BATAM, DURASI.co.id – Dinas Ketahanan Pangan dan Pertanian (DKPP) Kota Batam memastikan tumpukan bawang bombai dan bawang Burma yang sempat viral karena dibuang di kawasan Tanjung Sengkuang, Batam, tidak mengandung pestisida berbahaya.
Kepala DKPP Batam, Mardanis, mengatakan, timnya langsung turun ke lokasi di Kampung Melcem, RT 02/RW 05, Kelurahan Tanjung Sengkuang, Kecamatan Batuampar, pada Senin (27/10/2025), sesaat setelah laporan diterima.
“Kemarin kami langsung mengambil sampel dan melakukan uji cepat. Alhamdulillah hasilnya negatif. Kalau ingin lebih sempurna memang perlu uji laboratorium, tetapi hasil ini sudah cukup menunjukkan bahwa bawang tersebut aman,” ujar Mardanis saat dikonfirmasi, Rabu (29/10/2025).
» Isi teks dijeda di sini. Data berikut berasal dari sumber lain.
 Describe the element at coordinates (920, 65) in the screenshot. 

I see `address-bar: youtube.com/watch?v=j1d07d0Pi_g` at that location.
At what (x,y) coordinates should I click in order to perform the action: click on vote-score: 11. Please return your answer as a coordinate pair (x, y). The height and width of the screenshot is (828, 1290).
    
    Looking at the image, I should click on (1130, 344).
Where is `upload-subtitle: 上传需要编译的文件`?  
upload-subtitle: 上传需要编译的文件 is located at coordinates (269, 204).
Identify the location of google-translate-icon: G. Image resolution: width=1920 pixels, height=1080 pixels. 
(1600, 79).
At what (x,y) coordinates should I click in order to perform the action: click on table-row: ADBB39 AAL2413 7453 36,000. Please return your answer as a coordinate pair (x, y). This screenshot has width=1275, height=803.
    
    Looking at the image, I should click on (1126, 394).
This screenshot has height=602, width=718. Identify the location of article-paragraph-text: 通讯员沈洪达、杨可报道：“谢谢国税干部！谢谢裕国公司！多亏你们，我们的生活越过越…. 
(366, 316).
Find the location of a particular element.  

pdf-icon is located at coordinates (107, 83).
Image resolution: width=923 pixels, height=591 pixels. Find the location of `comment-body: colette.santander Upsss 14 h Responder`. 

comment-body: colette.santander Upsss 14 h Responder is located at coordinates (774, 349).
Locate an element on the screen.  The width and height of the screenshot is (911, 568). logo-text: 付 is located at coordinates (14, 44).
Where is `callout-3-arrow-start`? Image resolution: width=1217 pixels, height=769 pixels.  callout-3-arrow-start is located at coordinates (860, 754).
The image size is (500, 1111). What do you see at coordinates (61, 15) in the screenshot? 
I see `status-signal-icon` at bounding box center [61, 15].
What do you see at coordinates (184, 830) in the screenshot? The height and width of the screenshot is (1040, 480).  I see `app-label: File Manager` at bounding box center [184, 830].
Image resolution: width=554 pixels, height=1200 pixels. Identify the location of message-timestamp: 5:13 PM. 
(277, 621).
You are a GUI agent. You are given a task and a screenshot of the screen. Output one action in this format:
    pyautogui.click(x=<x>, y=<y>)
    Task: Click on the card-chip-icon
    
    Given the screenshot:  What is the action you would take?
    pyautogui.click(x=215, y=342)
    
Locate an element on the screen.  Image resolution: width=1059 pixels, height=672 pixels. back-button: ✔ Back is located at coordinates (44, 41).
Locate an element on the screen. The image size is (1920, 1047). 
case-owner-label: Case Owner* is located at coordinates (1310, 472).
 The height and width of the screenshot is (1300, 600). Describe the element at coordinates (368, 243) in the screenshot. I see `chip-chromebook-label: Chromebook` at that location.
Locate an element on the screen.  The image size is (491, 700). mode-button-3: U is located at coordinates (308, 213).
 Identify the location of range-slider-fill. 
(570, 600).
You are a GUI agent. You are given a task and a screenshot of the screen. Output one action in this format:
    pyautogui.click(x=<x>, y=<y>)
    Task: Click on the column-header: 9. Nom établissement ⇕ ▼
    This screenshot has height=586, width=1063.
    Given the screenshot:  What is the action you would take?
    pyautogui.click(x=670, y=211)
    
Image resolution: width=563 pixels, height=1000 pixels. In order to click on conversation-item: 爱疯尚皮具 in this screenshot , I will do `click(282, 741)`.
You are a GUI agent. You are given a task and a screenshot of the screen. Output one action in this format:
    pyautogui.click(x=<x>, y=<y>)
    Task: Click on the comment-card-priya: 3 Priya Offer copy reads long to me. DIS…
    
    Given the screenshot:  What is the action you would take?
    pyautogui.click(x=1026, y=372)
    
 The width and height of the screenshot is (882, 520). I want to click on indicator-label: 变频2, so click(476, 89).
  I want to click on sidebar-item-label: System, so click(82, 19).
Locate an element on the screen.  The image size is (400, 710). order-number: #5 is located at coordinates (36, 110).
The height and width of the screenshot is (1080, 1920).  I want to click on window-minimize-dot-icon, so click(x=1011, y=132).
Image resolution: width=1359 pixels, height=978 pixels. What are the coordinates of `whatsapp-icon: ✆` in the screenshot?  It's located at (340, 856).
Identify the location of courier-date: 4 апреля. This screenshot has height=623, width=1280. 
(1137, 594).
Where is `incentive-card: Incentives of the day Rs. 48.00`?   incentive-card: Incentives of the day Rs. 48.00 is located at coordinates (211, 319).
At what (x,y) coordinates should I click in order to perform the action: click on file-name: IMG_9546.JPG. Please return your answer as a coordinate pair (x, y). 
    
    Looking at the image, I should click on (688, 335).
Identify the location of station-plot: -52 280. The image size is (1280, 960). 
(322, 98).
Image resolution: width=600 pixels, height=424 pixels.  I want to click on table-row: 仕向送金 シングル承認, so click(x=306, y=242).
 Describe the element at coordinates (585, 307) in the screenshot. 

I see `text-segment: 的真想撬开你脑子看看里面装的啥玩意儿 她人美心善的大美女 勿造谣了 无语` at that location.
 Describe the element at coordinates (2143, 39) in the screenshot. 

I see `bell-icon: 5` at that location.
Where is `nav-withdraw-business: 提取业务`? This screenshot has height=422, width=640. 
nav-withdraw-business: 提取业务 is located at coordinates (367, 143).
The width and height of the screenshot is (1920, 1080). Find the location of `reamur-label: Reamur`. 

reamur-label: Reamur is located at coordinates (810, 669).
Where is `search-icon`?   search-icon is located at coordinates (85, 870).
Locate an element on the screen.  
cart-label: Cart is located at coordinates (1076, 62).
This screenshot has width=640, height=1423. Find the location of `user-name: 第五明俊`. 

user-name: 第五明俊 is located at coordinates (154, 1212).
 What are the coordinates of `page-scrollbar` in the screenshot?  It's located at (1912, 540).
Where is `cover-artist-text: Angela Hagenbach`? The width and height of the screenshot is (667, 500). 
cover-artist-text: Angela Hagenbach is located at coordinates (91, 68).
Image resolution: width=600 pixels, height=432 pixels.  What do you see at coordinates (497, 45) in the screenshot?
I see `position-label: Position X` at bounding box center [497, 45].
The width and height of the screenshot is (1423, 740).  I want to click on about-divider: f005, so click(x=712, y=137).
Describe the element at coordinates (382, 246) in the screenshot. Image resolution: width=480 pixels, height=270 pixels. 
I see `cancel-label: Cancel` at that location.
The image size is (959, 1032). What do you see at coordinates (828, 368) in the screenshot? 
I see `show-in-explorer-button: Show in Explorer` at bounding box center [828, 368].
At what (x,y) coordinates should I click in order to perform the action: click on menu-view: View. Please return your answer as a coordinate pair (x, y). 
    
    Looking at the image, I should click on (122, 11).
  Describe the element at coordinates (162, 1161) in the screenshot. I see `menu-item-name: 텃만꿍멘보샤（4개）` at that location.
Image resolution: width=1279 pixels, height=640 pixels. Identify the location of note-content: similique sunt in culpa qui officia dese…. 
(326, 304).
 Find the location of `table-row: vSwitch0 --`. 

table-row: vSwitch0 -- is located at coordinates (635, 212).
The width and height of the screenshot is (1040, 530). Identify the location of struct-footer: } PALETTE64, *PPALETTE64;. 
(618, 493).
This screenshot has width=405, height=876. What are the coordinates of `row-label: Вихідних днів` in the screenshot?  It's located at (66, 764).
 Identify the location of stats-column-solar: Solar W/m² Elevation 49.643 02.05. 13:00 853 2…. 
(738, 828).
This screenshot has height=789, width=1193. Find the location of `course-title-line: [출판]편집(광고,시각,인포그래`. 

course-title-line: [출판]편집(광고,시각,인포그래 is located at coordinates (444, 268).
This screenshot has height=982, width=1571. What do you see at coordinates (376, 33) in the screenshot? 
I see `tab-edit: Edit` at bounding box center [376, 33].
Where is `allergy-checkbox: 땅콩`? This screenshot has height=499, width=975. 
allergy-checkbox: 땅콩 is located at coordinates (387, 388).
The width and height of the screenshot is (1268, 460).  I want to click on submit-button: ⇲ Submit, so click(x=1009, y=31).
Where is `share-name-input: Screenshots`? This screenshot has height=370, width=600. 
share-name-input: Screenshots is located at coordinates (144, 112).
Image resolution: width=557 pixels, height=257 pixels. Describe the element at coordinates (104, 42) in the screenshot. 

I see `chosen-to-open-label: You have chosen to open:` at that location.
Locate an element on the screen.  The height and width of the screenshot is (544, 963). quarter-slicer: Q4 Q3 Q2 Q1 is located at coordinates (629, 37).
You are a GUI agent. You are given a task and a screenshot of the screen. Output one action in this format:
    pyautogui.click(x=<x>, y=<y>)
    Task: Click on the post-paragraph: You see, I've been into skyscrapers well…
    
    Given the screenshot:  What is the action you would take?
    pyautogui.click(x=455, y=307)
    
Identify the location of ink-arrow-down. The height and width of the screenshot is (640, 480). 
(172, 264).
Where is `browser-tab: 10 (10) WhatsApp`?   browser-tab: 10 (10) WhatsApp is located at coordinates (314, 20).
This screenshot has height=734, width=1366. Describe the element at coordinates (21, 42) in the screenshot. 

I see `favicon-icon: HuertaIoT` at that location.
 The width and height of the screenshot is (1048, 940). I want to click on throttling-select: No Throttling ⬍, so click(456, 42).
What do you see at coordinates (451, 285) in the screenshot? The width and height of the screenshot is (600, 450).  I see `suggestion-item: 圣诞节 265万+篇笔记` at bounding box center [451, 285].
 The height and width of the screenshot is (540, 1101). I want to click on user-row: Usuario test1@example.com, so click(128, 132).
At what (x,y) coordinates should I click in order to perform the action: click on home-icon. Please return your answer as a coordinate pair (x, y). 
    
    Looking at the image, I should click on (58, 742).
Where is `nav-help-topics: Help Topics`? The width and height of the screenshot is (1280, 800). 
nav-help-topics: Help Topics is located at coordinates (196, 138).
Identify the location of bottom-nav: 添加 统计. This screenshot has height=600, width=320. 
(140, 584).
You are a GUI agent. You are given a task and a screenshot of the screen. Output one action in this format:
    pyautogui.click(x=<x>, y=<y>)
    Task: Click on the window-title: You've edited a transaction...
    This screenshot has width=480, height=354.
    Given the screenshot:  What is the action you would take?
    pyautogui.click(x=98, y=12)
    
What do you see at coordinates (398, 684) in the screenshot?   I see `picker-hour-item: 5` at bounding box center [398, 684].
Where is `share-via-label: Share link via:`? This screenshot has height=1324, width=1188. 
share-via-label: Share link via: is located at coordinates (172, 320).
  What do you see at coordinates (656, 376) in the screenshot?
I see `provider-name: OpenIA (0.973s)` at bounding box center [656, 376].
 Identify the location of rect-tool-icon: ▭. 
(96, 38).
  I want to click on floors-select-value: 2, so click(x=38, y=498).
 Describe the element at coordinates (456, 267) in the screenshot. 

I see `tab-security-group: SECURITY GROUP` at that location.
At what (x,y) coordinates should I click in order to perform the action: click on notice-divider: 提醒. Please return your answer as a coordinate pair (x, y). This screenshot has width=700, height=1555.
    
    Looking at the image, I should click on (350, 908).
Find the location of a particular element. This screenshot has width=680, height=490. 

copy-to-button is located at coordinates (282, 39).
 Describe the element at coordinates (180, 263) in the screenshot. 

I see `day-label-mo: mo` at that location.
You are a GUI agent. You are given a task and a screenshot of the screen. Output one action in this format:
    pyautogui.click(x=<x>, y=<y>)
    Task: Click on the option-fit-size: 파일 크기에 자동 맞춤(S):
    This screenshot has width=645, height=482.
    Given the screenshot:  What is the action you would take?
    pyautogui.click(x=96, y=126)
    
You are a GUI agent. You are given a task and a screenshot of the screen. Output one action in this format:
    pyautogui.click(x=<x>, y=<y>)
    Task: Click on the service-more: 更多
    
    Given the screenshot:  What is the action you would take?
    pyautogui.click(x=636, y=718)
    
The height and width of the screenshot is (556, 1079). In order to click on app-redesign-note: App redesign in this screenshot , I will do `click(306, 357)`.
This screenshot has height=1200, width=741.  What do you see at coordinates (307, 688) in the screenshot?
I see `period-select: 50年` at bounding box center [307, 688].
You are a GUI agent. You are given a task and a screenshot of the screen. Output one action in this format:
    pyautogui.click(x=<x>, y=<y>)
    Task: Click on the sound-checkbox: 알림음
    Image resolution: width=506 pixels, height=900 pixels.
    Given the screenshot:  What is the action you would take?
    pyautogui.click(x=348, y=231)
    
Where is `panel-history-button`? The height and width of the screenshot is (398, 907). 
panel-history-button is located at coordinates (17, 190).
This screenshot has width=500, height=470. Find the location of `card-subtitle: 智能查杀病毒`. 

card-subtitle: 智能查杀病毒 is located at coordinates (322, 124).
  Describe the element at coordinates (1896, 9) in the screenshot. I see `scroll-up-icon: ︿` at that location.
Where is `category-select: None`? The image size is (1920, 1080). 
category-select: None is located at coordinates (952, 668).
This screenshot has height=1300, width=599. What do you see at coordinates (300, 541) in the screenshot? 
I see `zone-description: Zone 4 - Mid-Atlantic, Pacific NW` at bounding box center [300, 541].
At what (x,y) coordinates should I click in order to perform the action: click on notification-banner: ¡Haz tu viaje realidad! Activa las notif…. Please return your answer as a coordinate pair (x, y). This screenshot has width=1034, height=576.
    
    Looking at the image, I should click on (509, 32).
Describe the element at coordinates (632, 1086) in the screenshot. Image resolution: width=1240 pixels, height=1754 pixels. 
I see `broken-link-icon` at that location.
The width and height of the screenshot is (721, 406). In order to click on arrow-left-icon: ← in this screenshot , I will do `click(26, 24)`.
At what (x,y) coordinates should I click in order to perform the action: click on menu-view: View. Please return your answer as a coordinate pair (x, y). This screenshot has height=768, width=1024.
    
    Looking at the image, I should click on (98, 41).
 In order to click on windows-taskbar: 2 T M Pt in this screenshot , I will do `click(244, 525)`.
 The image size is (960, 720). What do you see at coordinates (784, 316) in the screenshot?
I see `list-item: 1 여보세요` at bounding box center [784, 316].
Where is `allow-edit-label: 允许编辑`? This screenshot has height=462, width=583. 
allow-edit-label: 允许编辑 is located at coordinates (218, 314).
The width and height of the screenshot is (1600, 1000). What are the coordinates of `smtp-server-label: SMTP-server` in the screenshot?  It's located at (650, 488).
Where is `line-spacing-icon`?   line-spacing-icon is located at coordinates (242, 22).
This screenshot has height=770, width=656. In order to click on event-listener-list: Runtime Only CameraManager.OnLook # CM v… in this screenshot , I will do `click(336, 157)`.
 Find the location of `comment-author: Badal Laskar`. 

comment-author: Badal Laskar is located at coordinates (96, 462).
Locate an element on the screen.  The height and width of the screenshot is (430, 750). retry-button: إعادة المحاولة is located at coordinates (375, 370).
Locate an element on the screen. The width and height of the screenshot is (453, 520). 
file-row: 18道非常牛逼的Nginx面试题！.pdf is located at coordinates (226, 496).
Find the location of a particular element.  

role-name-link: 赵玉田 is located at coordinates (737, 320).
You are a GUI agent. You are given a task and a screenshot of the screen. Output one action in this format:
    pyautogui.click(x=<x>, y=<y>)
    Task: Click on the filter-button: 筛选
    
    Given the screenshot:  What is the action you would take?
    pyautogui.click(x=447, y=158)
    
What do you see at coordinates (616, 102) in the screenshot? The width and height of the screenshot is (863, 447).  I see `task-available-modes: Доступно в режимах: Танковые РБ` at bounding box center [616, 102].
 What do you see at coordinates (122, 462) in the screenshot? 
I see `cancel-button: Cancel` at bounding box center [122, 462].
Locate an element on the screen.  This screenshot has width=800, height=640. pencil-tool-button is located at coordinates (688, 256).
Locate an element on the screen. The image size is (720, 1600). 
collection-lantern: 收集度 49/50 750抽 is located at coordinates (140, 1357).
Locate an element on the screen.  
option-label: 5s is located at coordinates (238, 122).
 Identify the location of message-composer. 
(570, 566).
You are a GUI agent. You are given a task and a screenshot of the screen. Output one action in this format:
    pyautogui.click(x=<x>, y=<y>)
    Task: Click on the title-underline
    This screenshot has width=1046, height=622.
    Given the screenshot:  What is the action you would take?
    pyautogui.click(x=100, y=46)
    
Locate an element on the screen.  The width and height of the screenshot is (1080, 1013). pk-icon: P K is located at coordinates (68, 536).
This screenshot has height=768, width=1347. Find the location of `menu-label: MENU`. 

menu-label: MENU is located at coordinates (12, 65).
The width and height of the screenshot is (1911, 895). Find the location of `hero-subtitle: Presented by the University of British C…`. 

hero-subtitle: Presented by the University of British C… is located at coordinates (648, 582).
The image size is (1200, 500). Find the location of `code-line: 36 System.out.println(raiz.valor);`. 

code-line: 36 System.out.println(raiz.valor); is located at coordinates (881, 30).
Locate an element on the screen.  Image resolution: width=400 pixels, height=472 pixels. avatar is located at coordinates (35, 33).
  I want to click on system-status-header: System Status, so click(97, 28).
Ia menjelaskan, pengujian cepat dilakukan sebagai langkah awal untuk memastikan keamanan bahan pangan agar masyarakat tidak khawatir. Jika hasil uji cepat menunjukkan indikasi adanya pestisida berbahaya, DKPP akan menindaklanjutinya dengan pengujian laboratorium.
“Biasanya jika hasilnya positif, kami lanjutkan dengan uji laboratorium untuk memastikan kadar dan jenis zatnya,” jelasnya.
Menurut Mardanis, pemeriksaan dilakukan terhadap kemungkinan kandungan pestisida golongan organofosfat, yaitu jenis pestisida yang umum digunakan untuk membasmi hama tanaman, namun bersifat toksik jika dikonsumsi manusia dalam kadar tinggi.
“Tapi hasil uji cepat kemarin menunjukkan negatif, jadi aman,” tegasnya.
Meski demikian, DKPP bersama instansi terkait tetap akan menelusuri asal-usul bawang tersebut.
“Untuk sumber asalnya sedang diselidiki oleh pihak kepolisian. Kami dari DKPP hanya memastikan hasil uji cepatnya aman,” ujarnya.